I’D FORGOTTEN just how many sketches I’d made of Xander when I added my last post but you can’t have too many sketches of this relaxed and comfortable individual, he’s such pleasure to draw, so here are the rest of them, from four pages in my A5 sketchbook. Even though he’s a black and white cat, I feel that colour adds a lot of life and information to a drawing, so I added watercolour to my pen and ink whenever he gave me long enough.
Sometimes I had time only for the basics before he turned his head, often to see what Alfie was up to on his brief visits via the back-door cat-flap. As I mentioned, Alfie isn’t as comfortable about having visitors like ourselves in his house.
Grooming
The grooming routine goes by rapidly but I manage a quick sketch – what I’ve heard a called a ‘gestural sketch’ by tutors taking life classes – of the stage where his back leg goes into the air, as if he’s playing a cello.
Next a whole sketchbook page. I feel that for animals you’re usually best with a bigger spread, so that you can keep going on to the next pose without turning the page. There’s also the chance, a slim one admittedly with Xander, that you could come back to a previous pose if he happened to go back to that position.
Cat Naps
But it’s when Xander at last settles down to sleep that you finally get the chance to add texture and colour. Of course he might decide to go to sleep somewhere where you can only see his back legs. Never mind – I need practice on back legs too!

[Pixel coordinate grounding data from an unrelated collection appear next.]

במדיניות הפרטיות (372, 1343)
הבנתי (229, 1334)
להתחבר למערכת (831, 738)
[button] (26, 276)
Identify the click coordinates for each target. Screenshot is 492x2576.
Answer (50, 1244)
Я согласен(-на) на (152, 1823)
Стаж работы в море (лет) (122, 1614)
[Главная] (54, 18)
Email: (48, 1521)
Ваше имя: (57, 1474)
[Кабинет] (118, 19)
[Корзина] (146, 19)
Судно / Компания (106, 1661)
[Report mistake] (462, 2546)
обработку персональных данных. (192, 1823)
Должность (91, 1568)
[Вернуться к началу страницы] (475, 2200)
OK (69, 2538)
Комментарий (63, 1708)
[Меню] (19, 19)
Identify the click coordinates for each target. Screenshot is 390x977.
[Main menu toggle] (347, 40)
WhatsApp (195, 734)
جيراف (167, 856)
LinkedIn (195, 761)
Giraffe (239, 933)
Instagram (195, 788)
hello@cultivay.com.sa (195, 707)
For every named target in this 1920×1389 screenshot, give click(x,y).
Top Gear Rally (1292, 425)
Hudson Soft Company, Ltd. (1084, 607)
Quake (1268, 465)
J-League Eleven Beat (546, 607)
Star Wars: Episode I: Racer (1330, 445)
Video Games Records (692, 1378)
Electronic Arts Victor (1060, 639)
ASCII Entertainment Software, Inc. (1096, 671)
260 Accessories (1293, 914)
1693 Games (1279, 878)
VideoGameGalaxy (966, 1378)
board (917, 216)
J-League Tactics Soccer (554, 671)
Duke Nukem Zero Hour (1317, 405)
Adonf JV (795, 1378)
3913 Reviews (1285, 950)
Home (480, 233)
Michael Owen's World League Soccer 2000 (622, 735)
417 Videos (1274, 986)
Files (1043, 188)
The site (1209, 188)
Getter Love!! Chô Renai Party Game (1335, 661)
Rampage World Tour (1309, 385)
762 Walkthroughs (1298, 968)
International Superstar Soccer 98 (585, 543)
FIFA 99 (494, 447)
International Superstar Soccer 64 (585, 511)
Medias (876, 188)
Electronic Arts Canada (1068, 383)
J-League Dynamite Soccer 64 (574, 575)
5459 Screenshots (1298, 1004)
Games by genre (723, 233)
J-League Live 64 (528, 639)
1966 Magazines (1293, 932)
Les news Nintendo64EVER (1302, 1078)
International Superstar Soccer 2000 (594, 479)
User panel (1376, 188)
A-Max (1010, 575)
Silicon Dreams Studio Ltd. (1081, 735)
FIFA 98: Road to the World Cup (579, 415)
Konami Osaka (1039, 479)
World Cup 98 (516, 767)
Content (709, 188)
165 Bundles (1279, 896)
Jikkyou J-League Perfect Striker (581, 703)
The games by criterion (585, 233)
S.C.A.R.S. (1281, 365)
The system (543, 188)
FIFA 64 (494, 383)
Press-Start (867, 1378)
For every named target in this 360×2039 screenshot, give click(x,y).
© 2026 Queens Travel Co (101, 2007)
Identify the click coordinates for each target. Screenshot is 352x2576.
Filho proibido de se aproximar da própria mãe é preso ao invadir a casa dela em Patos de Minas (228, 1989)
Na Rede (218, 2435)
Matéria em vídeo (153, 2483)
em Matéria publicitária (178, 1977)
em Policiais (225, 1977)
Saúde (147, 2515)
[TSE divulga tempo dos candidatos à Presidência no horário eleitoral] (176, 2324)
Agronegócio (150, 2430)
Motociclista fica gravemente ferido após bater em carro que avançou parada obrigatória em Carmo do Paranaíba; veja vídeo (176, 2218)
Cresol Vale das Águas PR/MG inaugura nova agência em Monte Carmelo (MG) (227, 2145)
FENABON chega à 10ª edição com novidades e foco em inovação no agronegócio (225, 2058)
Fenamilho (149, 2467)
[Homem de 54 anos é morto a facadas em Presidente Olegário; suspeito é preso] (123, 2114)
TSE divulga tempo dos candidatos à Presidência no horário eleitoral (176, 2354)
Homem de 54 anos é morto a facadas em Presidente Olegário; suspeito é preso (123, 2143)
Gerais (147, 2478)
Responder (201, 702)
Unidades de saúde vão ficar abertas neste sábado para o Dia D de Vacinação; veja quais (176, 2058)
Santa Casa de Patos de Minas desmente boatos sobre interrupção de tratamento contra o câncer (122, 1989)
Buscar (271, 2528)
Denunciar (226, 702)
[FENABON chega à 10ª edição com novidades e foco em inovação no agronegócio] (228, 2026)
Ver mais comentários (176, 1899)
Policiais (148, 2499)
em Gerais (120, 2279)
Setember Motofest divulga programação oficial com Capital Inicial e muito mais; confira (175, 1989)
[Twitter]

Or he might stop only long enough to access the chances of moving in to take some of Alfie’s food. I think you can see that thought process of Xander looking at the food bowl and thinking ‘you’re mine – all mine!’, even in my crude, quick sketch. He didn’t get away with this; Alfie’s food gets cling-filmed as soon as Alfie pops out through the cat-flap. Even Xander hasn’t worked out how to remove the cling-film.
Paws for Food
Cats that are allowed outside tend to eat more than those who are restricted to living indoors. When Alfie and Xander were younger, they were kept in the house and they ate just as much as they needed, when they needed it; the food was always there for them.
Now, when they can come and go with a degree of freedom, they tend to go straight for the food bowl when they come in (I know that feeling of coming in, ravenous) but they also like to have a feed before they set out on their adventures again, on the grounds that you never know where your next meal is coming from.